If billionaire investor Warren Buffett is right about bitcoin, then the world’s No. 1 cryptocurrency contradicts what is generally accepted as reality or rational argument — in other words, it’s a symptom of a mental disorder.
During an hour-long special on CNBC June 29, the chairman and CEO of Berkshire Hathaway — one of the largest U.S. companies — described bitcoin as “a delusion, basically”.
“Bitcoin its ingenious and blockchain is important but bitcoin has no unique value at all — it doesn’t produce anything,” Buffett said during a show with partner Charlie Munger. “You can stare at it all day and no little bitcoins come out or anything like that. It’s a delusion basically.”
Known as the Oracle of Omaha, the 90-year-old Buffett has accumulated a $100 billion-plus fortune running the conglomerate and buying stocks and companies from his office in Omaha, Nebraska.
Oxford Languages defines a delusion as “an idiosyncratic belief or impression that is firmly maintained despite being contradicted by what is generally accepted as reality or rational argument, typically a symptom of mental disorder,” for example, “the delusion of being watched.”
Buffett and Munger are renowned for refusing to chase hot market fads that stray from fundamental market analysis, said Becky Quick, the co-anchor of CNBC’s financial news shows “Squawk Box” and “On the Money.” Their willingness to say what they think doesn’t always win them friends, “like their take on Bitcoin,” Quick said.
From a single textile mill, Buffett built Berkshire Hathaway into a $650 billion conglomerate of companies such as railroad operator Burlington Northern Santa Fe, insurance company Geico to Fruit of the Loom, Dairy Queen and Clayton Homes. He manages a $300-billion portfolio of shares of companies including Apple, Bank of America and Coca-Cola.
Listen to GHOGH with Jamarlin Martin | Episode 74: Jamarlin Martin Jamarlin returns for a new season of the GHOGH podcast to discuss Bitcoin, bubbles, and Biden. He talks about the risk factors for Bitcoin as an investment asset including origin risk, speculative market structure, regulatory, and environment. Are broader financial markets in a massive speculative bubble?

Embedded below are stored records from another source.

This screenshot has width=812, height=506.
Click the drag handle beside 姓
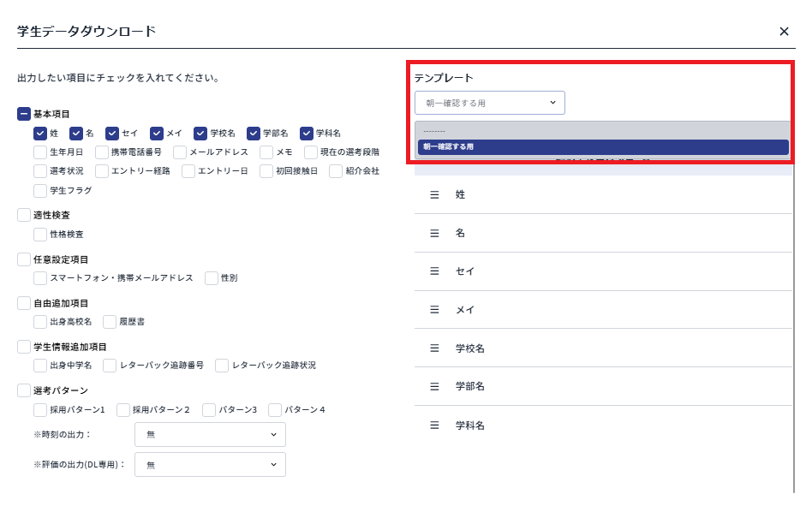[433, 194]
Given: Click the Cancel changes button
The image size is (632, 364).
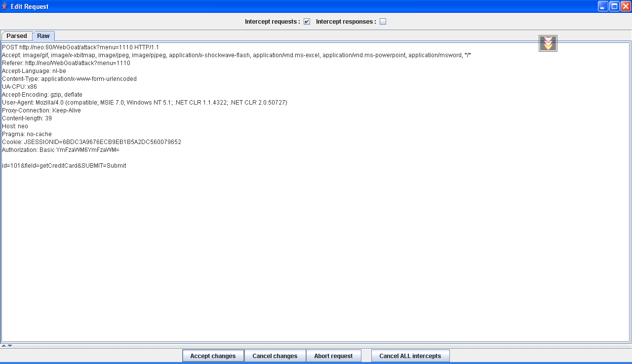Looking at the screenshot, I should (275, 356).
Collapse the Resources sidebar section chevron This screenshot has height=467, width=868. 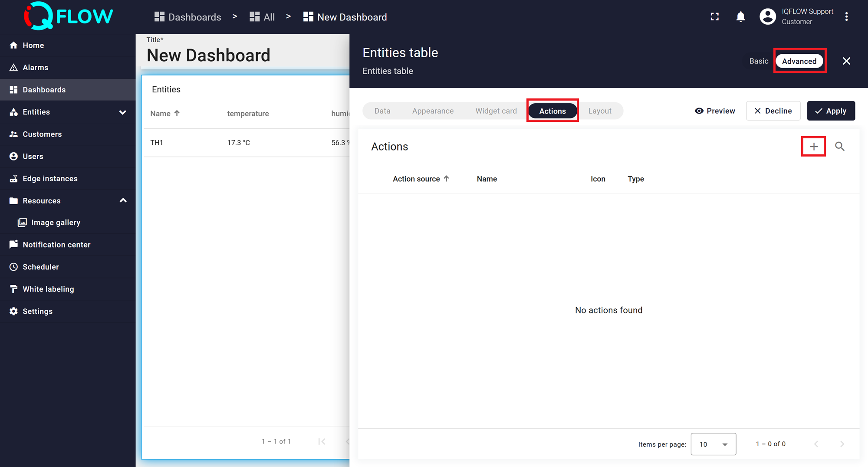coord(123,200)
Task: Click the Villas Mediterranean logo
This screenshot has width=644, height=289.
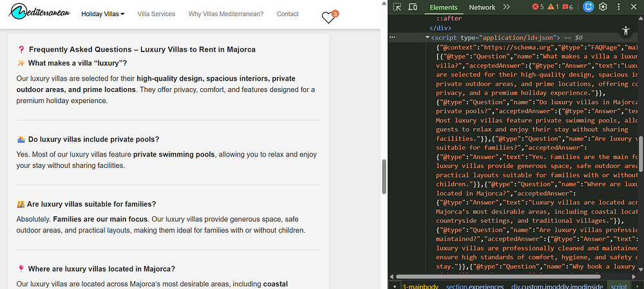Action: (38, 13)
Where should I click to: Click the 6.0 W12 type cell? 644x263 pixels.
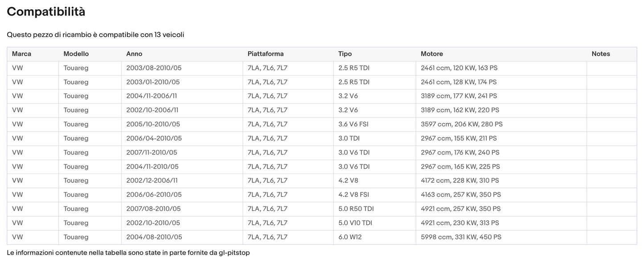click(350, 237)
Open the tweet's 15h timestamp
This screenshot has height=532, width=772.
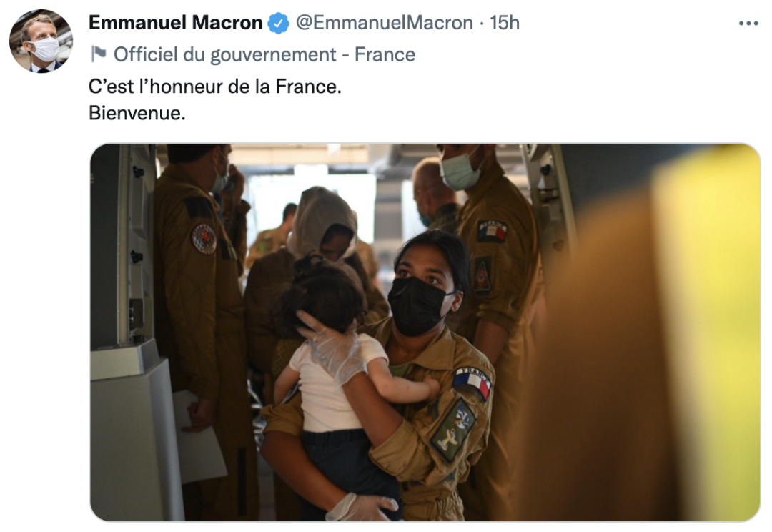[505, 23]
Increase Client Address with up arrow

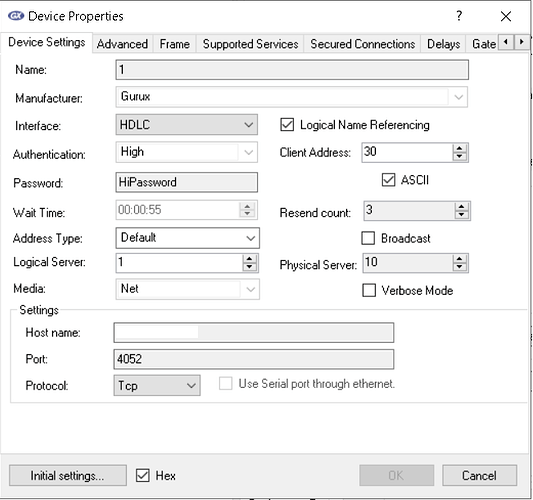point(460,149)
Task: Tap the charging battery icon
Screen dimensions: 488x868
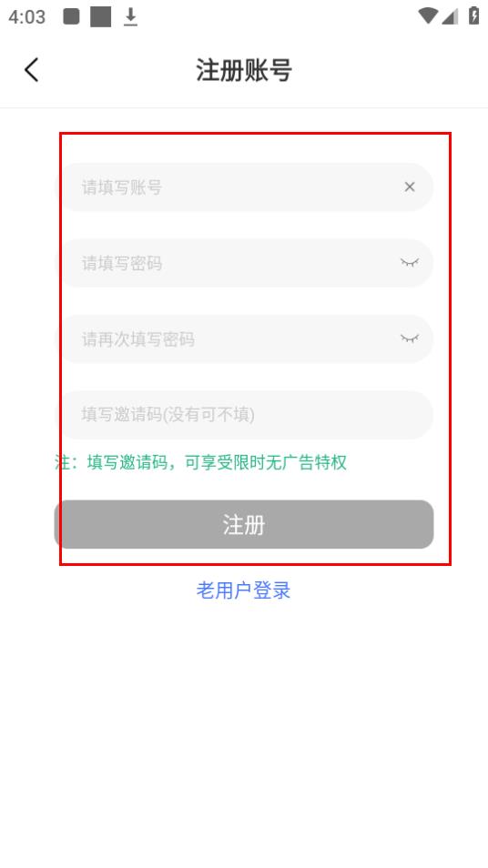Action: click(474, 15)
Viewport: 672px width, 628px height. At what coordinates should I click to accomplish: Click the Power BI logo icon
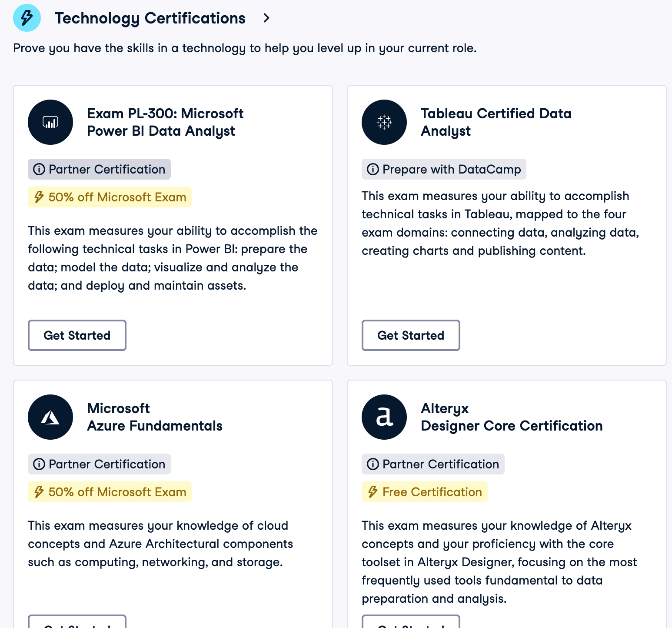(50, 122)
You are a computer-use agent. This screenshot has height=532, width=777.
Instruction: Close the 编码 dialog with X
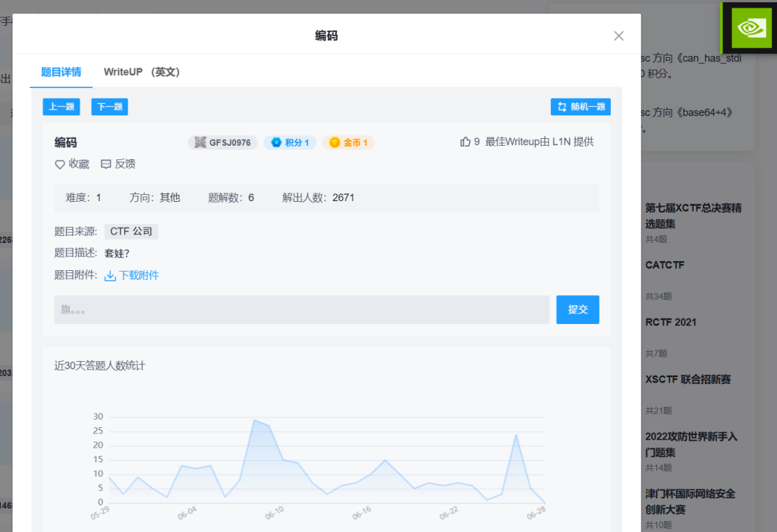coord(618,36)
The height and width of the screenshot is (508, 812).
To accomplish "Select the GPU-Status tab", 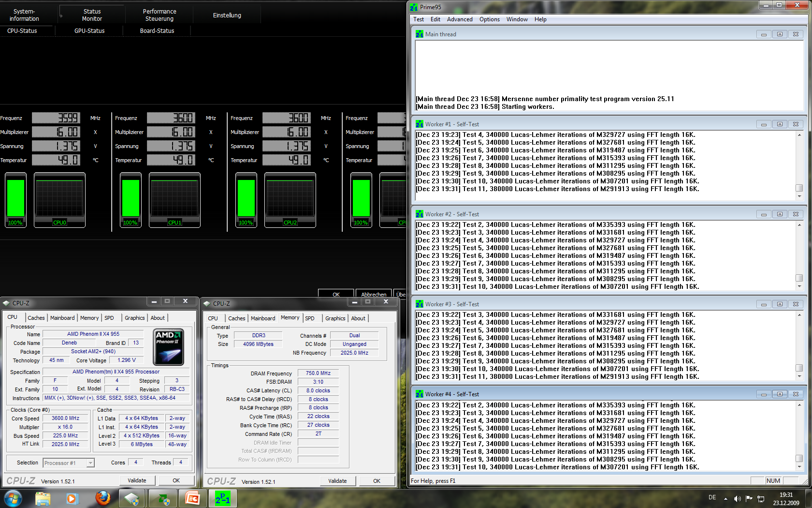I will (89, 30).
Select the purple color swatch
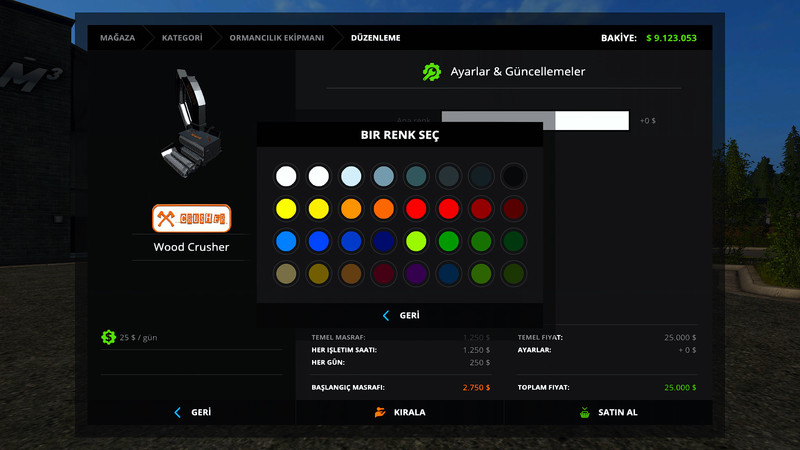The image size is (800, 450). pyautogui.click(x=417, y=273)
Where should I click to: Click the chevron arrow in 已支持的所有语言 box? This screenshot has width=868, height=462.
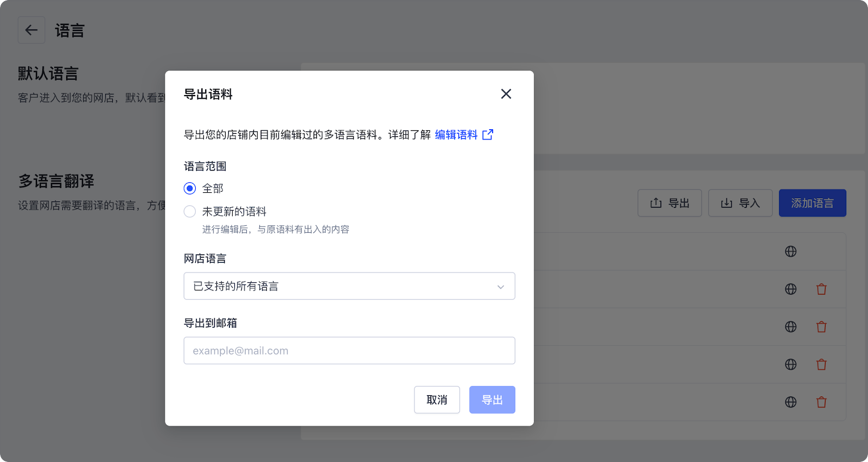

After about 45 years of “market-beating performances”, Berkshire has lagged in the S&P 500 for the last five-to-10 years, making some wonder if Buffett has lost his touch, Quick said.
Financial advisors are still cautious of crypto despite the hype from retail and institutional investors. Just 10 percent of financial advisers recommend crypto holdings to at least some clients, according to a recent white paper by InvestmentNews Research and Grayscale Investments. Another 12 percent of advisers personally dabble in crypto but don’t put them in client portfolios. Meanwhile, major players are going all in on digital assets. Morgan Stanley was the first Wall Street bank to give clients access to bitcoin. Goldman Sachs did the same, and new products and services keep coming on the market to help advisers work with cryptocurrency — from passive funds to separately managed account options, according to Investment News.
“Bitcoin is worthless, artificial gold,” Buffett insists.
Bitcoin was trading at $33,146.43 as of this writing, down from a record high near $65,000 in April. Bitcoin started 2021 at $29,333. Its price fell briefly to $28,911 on June 22.